- [Task requirements]
Transcribe each of the entries exactly.
(Working data Opens)
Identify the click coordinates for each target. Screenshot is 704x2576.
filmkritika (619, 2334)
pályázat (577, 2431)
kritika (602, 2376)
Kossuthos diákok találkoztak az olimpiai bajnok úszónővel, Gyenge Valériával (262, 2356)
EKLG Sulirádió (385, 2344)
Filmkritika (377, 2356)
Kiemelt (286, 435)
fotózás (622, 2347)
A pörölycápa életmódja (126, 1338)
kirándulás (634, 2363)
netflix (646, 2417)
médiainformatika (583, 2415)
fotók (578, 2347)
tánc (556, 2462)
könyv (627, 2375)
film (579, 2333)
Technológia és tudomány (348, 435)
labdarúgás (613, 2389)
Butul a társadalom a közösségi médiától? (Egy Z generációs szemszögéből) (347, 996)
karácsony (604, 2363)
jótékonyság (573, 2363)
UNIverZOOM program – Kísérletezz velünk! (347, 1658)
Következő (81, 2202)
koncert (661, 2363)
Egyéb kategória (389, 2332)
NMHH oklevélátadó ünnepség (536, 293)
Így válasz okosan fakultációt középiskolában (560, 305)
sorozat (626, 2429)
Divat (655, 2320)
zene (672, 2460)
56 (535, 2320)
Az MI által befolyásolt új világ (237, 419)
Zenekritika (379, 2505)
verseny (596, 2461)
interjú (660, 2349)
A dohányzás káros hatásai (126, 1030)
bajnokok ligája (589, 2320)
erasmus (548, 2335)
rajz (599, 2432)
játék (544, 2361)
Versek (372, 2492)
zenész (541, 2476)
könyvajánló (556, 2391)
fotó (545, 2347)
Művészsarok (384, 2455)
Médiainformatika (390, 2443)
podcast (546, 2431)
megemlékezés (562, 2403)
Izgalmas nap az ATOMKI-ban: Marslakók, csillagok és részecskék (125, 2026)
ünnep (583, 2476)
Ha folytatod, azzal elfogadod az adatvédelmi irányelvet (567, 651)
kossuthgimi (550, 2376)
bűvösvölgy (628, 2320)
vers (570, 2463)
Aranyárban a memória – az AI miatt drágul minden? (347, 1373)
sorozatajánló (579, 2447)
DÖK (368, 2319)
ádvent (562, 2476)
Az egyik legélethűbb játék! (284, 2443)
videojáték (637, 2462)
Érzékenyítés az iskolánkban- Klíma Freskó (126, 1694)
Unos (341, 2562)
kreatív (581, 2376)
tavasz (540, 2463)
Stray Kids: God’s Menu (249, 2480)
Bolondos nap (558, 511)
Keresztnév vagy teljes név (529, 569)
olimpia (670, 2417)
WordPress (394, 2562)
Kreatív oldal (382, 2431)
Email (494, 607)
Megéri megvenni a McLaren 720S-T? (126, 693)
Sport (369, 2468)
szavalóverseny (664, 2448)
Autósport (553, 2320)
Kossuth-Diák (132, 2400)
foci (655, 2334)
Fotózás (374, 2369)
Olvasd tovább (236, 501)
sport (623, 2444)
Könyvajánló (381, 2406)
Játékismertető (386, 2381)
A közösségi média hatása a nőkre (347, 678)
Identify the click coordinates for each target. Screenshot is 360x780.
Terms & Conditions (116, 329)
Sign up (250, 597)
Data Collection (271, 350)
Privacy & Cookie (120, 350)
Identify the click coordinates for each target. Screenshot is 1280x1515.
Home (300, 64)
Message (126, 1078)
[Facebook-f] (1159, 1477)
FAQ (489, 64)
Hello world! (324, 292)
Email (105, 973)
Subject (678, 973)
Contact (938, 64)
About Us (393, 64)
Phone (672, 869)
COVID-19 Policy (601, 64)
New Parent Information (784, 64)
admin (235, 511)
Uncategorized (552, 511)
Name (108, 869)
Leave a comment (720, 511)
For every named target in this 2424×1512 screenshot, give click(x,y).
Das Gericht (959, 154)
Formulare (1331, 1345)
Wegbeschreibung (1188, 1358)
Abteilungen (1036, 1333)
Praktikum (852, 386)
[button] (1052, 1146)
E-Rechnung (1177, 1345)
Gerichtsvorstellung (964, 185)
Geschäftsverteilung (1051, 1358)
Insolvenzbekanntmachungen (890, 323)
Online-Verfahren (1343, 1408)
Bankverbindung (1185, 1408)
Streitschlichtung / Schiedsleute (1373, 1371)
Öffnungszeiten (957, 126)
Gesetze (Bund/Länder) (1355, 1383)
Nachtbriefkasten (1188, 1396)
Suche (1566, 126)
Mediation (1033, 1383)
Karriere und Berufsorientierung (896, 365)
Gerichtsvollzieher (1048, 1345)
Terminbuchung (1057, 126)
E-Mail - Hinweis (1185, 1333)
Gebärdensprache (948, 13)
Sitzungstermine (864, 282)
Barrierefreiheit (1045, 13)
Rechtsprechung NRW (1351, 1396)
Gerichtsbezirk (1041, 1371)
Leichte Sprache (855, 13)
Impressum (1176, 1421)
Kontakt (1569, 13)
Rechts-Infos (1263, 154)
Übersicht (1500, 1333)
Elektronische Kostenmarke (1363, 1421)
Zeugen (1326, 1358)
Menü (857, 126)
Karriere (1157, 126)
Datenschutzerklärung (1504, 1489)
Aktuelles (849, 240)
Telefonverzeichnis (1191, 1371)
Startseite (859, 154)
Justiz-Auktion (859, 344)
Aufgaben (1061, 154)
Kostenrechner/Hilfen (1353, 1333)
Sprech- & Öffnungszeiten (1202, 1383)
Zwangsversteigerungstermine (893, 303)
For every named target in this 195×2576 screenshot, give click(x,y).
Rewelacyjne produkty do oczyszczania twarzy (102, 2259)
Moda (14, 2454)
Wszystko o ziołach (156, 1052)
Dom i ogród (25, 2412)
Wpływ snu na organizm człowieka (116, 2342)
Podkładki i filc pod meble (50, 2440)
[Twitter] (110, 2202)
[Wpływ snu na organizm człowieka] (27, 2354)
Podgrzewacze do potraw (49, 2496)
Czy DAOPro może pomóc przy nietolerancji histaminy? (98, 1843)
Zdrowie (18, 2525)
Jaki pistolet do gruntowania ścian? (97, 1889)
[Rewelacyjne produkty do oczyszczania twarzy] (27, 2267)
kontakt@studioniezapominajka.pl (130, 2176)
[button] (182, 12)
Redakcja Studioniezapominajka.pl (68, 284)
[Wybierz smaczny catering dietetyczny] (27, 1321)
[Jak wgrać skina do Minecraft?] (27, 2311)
(Working data Closes)
- [Exercise output]
Identify the click coordinates for each target. Screenshot is 704x2576.
filmkritika (619, 2334)
pályázat (577, 2431)
kritika (602, 2376)
Kossuthos diákok találkoztak az olimpiai bajnok úszónővel, Gyenge Valériával (262, 2356)
EKLG Sulirádió (385, 2344)
Filmkritika (377, 2356)
Kiemelt (286, 435)
fotózás (622, 2347)
A pörölycápa életmódja (126, 1338)
kirándulás (634, 2363)
netflix (646, 2417)
médiainformatika (583, 2415)
fotók (578, 2347)
tánc (556, 2462)
könyv (627, 2375)
film (579, 2333)
Technológia és tudomány (348, 435)
labdarúgás (613, 2389)
Butul a társadalom a közösségi médiától? (Egy Z generációs szemszögéből) (347, 996)
karácsony (604, 2363)
jótékonyság (573, 2363)
UNIverZOOM program – Kísérletezz velünk! (347, 1658)
Következő (81, 2202)
koncert (661, 2363)
Egyéb kategória (389, 2332)
NMHH oklevélátadó ünnepség (536, 293)
Így válasz okosan fakultációt középiskolában (560, 305)
sorozat (626, 2429)
Divat (655, 2320)
zene (672, 2460)
56 (535, 2320)
Az MI által befolyásolt új világ (237, 419)
Zenekritika (379, 2505)
verseny (596, 2461)
interjú (660, 2349)
A dohányzás káros hatásai (126, 1030)
bajnokok ligája (589, 2320)
erasmus (548, 2335)
rajz (599, 2432)
játék (544, 2361)
Versek (372, 2492)
zenész (541, 2476)
könyvajánló (556, 2391)
fotó (545, 2347)
Művészsarok (384, 2455)
Médiainformatika (390, 2443)
podcast (546, 2431)
megemlékezés (562, 2403)
Izgalmas nap az ATOMKI-ban: Marslakók, csillagok és részecskék (125, 2026)
ünnep (583, 2476)
Ha folytatod, azzal elfogadod az adatvédelmi irányelvet (567, 651)
kossuthgimi (550, 2376)
bűvösvölgy (628, 2320)
vers (570, 2463)
Aranyárban a memória – az AI miatt drágul minden? (347, 1373)
sorozatajánló (579, 2447)
DÖK (368, 2319)
ádvent (562, 2476)
Az egyik legélethűbb játék! (284, 2443)
videojáték (637, 2462)
Érzékenyítés az iskolánkban- Klíma Freskó (126, 1694)
Unos (341, 2562)
kreatív (581, 2376)
tavasz (540, 2463)
Stray Kids: God’s Menu (249, 2480)
Bolondos nap (558, 511)
Keresztnév vagy teljes név (529, 569)
olimpia (670, 2417)
WordPress (394, 2562)
Kreatív oldal (382, 2431)
Email (494, 607)
Megéri megvenni a McLaren 720S-T? (126, 693)
Sport (369, 2468)
szavalóverseny (664, 2448)
Autósport (553, 2320)
Kossuth-Diák (132, 2400)
foci (655, 2334)
Fotózás (374, 2369)
Olvasd tovább (236, 501)
sport (623, 2444)
Könyvajánló (381, 2406)
Játékismertető (386, 2381)
A közösségi média hatása a nőkre (347, 678)
Identify the click coordinates for each target. Screenshot is 360x780.
Terms & Conditions (116, 329)
Sign up (250, 597)
Data Collection (271, 350)
Privacy & Cookie (120, 350)
Identify the click coordinates for each target. Screenshot is 1280x1515.
Home (300, 64)
Message (126, 1078)
[Facebook-f] (1159, 1477)
FAQ (489, 64)
Hello world! (324, 292)
Email (105, 973)
Subject (678, 973)
Contact (938, 64)
About Us (393, 64)
Phone (672, 869)
COVID-19 Policy (601, 64)
New Parent Information (784, 64)
admin (235, 511)
Uncategorized (552, 511)
Name (108, 869)
Leave a comment (720, 511)
For every named target in this 2424×1512 screenshot, give click(x,y).
Das Gericht (959, 154)
Formulare (1331, 1345)
Wegbeschreibung (1188, 1358)
Abteilungen (1036, 1333)
Praktikum (852, 386)
[button] (1052, 1146)
E-Rechnung (1177, 1345)
Gerichtsvorstellung (964, 185)
Geschäftsverteilung (1051, 1358)
Insolvenzbekanntmachungen (890, 323)
Online-Verfahren (1343, 1408)
Bankverbindung (1185, 1408)
Streitschlichtung / Schiedsleute (1373, 1371)
Öffnungszeiten (957, 126)
Gesetze (Bund/Länder) (1355, 1383)
Nachtbriefkasten (1188, 1396)
Suche (1566, 126)
Mediation (1033, 1383)
Karriere und Berufsorientierung (896, 365)
Gerichtsvollzieher (1048, 1345)
Terminbuchung (1057, 126)
E-Mail - Hinweis (1185, 1333)
Gebärdensprache (948, 13)
Sitzungstermine (864, 282)
Barrierefreiheit (1045, 13)
Rechtsprechung NRW (1351, 1396)
Gerichtsbezirk (1041, 1371)
Leichte Sprache (855, 13)
Impressum (1176, 1421)
Kontakt (1569, 13)
Rechts-Infos (1263, 154)
Übersicht (1500, 1333)
Elektronische Kostenmarke (1363, 1421)
Zeugen (1326, 1358)
Menü (857, 126)
Karriere (1157, 126)
Datenschutzerklärung (1504, 1489)
Aktuelles (849, 240)
Telefonverzeichnis (1191, 1371)
Startseite (859, 154)
Justiz-Auktion (859, 344)
Aufgaben (1061, 154)
Kostenrechner/Hilfen (1353, 1333)
Sprech- & Öffnungszeiten (1202, 1383)
Zwangsversteigerungstermine (893, 303)
For every named target in this 195×2576 screenshot, give click(x,y).
Rewelacyjne produkty do oczyszczania twarzy (102, 2259)
Moda (14, 2454)
Wszystko o ziołach (156, 1052)
Dom i ogród (25, 2412)
Wpływ snu na organizm człowieka (116, 2342)
Podkładki i filc pod meble (50, 2440)
[Twitter] (110, 2202)
[Wpływ snu na organizm człowieka] (27, 2354)
Podgrzewacze do potraw (49, 2496)
Czy DAOPro może pomóc przy nietolerancji histaminy? (98, 1843)
Zdrowie (18, 2525)
Jaki pistolet do gruntowania ścian? (97, 1889)
[Rewelacyjne produkty do oczyszczania twarzy] (27, 2267)
kontakt@studioniezapominajka.pl (130, 2176)
[button] (182, 12)
Redakcja Studioniezapominajka.pl (68, 284)
[Wybierz smaczny catering dietetyczny] (27, 1321)
[Jak wgrać skina do Minecraft?] (27, 2311)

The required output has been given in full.